Un premier château dépendant de cette seigneurie a probablement préexisté,
le corps de bâtiment médiéval encore en place a été construit pour Jean de
la Hamaide dans les années qui précèdent la date de 1411, autrefois portée
en façade avec les armes de cette famille sur un écu toujours visible mais
dont les reliefs ont été bûchés. Dès la fin du XVe siècle cette résidence
est qualifiée d'hostel. En 1544, Christophe de Roghendorf réalise une
orangerie et des jardins s'étendant jusqu'au rempart médiéval mais dont
l'organisation n'est pas connue. Au XVIe siècle que sont bâties l'aile de la
rue de la Bibliothèque et celle de la rue de la Cavalerie, qui poursuivent
le corps de bâtiment médiéval. Dans les années 1640, le couple Jeanne de
Lallaing et Jean de Croy fait modifier l'aile de la rue de la Cavalerie,
dont la façade arrière porte les armoiries des Lallaing et la date de 1643.

→ **Problèmes à résoudre**:
1 – Relevez toutes les personnes désignées par leur nom dans le texte sur l'histoire du château.
2 – Poursuivez le texte sur l'histoire du château à partir de sa dernière phrase.

→ **Données à analyser**:

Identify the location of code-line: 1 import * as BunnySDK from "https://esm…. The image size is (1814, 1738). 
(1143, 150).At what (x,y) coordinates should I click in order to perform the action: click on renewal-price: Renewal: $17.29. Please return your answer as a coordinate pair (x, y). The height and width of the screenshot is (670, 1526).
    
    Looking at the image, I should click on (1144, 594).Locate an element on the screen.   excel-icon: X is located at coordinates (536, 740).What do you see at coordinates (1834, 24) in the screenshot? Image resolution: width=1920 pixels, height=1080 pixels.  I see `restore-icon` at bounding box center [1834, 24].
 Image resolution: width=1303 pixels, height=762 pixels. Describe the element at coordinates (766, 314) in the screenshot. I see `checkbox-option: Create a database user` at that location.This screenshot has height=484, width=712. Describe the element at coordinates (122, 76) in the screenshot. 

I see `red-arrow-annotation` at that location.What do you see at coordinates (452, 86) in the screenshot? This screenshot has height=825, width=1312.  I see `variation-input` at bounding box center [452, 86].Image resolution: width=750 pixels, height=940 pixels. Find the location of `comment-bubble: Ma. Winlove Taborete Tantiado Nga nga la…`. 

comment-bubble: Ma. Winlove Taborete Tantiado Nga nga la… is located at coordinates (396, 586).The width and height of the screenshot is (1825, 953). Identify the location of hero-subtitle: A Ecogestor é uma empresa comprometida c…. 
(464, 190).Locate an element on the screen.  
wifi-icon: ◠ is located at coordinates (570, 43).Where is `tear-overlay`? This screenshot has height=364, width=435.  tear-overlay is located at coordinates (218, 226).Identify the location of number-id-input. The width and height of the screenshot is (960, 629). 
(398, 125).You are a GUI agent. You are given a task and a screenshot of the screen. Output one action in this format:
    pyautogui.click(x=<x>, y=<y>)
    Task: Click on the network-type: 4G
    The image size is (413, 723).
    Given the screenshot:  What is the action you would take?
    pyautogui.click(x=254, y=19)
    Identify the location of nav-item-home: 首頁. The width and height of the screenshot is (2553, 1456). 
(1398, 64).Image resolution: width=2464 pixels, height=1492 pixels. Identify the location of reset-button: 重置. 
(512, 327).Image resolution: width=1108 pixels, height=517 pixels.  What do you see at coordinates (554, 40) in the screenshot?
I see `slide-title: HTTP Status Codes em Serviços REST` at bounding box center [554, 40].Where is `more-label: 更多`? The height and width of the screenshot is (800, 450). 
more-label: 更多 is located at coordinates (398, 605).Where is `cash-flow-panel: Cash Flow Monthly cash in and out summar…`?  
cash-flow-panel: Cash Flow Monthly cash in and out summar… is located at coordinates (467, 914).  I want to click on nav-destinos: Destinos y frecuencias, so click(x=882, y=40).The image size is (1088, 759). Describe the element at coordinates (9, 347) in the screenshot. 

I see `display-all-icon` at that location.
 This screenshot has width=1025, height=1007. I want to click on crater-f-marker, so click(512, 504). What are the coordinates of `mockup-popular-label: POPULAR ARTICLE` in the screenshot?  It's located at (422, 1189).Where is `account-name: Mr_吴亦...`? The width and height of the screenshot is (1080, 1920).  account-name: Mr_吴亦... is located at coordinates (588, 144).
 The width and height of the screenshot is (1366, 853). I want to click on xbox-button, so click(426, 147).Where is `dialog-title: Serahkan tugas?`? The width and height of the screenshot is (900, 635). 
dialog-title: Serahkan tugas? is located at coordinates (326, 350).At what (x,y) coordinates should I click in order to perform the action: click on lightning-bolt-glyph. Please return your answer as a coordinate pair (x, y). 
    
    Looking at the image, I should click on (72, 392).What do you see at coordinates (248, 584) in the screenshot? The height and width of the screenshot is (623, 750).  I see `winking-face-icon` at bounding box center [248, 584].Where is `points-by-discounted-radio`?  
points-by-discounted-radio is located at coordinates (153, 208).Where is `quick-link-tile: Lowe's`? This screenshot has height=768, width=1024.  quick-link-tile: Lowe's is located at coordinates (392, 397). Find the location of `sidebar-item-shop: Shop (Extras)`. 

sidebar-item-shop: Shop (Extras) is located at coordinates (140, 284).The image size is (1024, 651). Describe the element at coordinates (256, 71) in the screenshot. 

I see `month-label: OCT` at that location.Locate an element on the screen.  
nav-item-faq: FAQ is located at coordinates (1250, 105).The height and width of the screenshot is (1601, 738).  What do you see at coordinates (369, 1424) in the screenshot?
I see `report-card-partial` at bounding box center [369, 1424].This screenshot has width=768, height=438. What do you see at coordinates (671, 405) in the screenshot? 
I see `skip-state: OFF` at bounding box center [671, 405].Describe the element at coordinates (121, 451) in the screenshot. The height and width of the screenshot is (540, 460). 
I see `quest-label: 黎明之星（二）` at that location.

→ **Réponses aux exercices**:
1 – Jean de la Hamaide, Christophe de Roghendorf, Jeanne de Lallaing, Jean de Croy

2 –
Dans cette aile, les plafonds conservés attestent une datation de la
deuxième moitié du XVIIe siècle, et un grand escalier, dit de Louis XIV en
souvenir du séjour du roi en 1691, y est édifié à la fin du siècle. La
famille de Croy fait aussi construire les trois ailes intérieures en retour,
délimitant ainsi trois cours ; l'aile en retour nord est disparaît des plans
entre 1727 et 1754. Au XVIIIe siècle, le château est régulièrement habité
par les Croy ; Emmanuel de Croy, futur duc et maréchal, y naît. L'édifice
abrite plusieurs appartements, les archives de la famille, des cabinets de
curiosités ; la bibliothèque est conséquente, l'aile qui l'abrite fait
l'objet d'un agrandissement de six pieds aux dépends de la rue adjacente, à
laquelle elle donne son nom en 1784. Les appartements princiers se situent
dans l'aile de la rue de la Cavalerie, l'appartement du Roy cité dans
l'inventaire de 1745 s'étendait au premier étage du corps de logis médiéval.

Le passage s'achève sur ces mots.